Gardening is one of my favorite hobbies. It provides new life for my yard and a time of relaxation for me.

The growing season where I live in Minnesota is short. It seems like we go from winter to planting season in just a few short days. As I knock off the winter’s rust and get into my gardening routine, I often find myself physically ill-prepared and end up with sore muscles from my mad dash to get garden beds cleaned out and ready for the season.

Each year, I vow that I am going to be ready “this time.” I failed once again this year, but I have found a few exercises to help in the future. Like spring training for athletes, muscles and joints need to be prepared for the demands that will be placed on them.

Spring Training for Gardeners

Here are some of the strengthening exercises that I found helpful for getting me in gardening shape. Complete 12-15 repetitions, starting at a low intensity 2-3 times per week. If you have health concerns, I recommend checking in with your healthcare provider first.

Push-ups – for pushing wheelbarrow loads and mowers!

Squats – for crouching to get to those pesky weeds & planting colorful annuals.

Deadlift – because you know that you are going to be lifting dirt, mulch, etc.

Farmer’s carry – for carrying water buckets to plants beyond reach of the hose.
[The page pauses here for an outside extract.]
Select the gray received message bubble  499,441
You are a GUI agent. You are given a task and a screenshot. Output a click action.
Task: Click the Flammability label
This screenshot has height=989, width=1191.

Lunges – for shoveling to loosen the ground and create space for new plants

Safety First

Just like prior to exercising,a good warm-up is an important part of the process, whether you are doing the strengthening exercises or getting out into the garden. Rest often to make sure that your breathing and joints are tolerating the activity. I may not have been physically ready for spring planting this year, but I will be ready for harvesting!